On May 26, 2021, Sky Petroleum, Inc. (the "Company") and Himmelhoch Petroleum & Gas limited PTY, a South Africa corporation ("HPG", together with the Company, the "Parties"), entered into a joint venture agreement dated May 26, 2021 (the "Agreement"), to establish a joint venture (the "Joint Venture"). The purpose of the Joint Venture is to obtain one or more licenses, contracts in a designated area of interests, including South Africa ("Area of Interest"), and in Phase 1, would be to maximise the potential of supply of various Hydrocarbon related products, Aviation fuel, Biofuels, Liquified Petroleum Gas, Paraffin, as outlined in HPG's Wholesale License Certificate No. W/2017/10298. Other possible business interests of the Joint Venture (the "Business Interests") may include engagements, procurements, grants, conveyances or other transactions related to the exploration, development, procurement, processing and commercialization of Oil and Gas and to conduct such technical, business, financial or other due diligence in connection with the Business Interests; raise capital and fund operations reasonably required in connection with the Business Interest; acquire and hold the rights and opportunities associated with the Business Interest in common. To the extent set forth in the Agreement, each of the Parties shall own an undivided fractional part in the Business Interests.
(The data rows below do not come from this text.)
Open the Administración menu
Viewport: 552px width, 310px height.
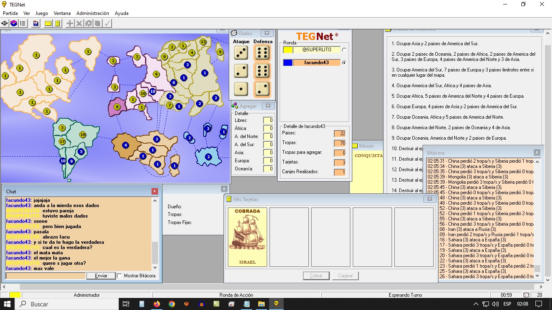pyautogui.click(x=93, y=13)
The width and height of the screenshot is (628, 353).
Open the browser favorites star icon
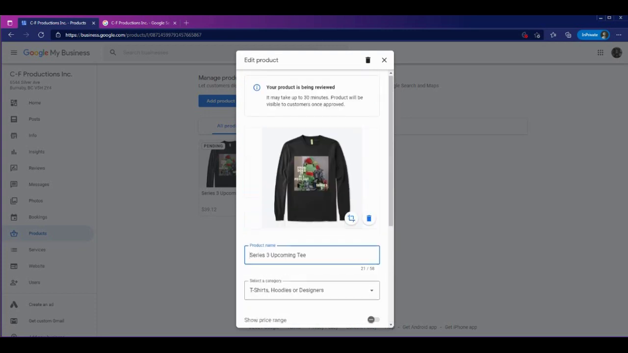coord(553,35)
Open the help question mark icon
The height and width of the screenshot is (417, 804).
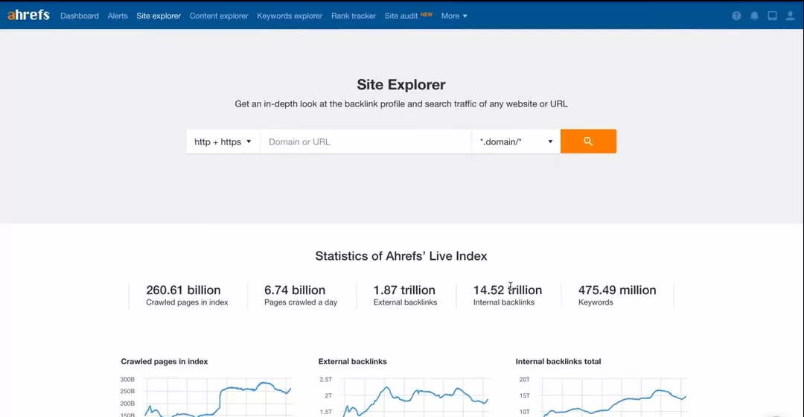[736, 16]
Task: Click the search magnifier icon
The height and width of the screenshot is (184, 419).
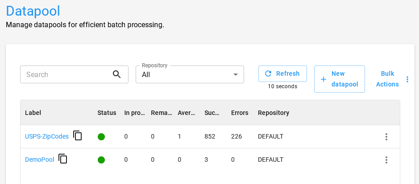Action: [117, 74]
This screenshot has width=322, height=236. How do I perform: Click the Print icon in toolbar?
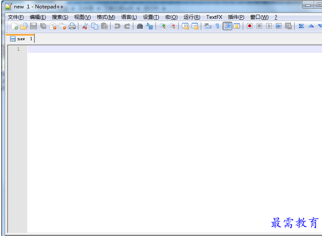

Each Party shall use its reasonable efforts to promote and develop the Business Interest in the Area of Interest for the benefit of the Joint Venture. Net profits, as determined in accordance with U.S. Generally Accepted Accounting Principles, will be distributed fifty percent (50%) to the Company and fifty percent (50%) to HPG. Each of the Parties agreed to certain restrictions within the Area of Interest during the term of the Joint Venture, which will terminate on (i) the receipt and distribution of final net profits related to the Business Interests, (ii) mutual agreement of the Parties or (iii) termination for cause, after a 30 day cure period.

There can be no certainty that the Joint Venture will successful acquire, fund or earn profits on any Business Interests.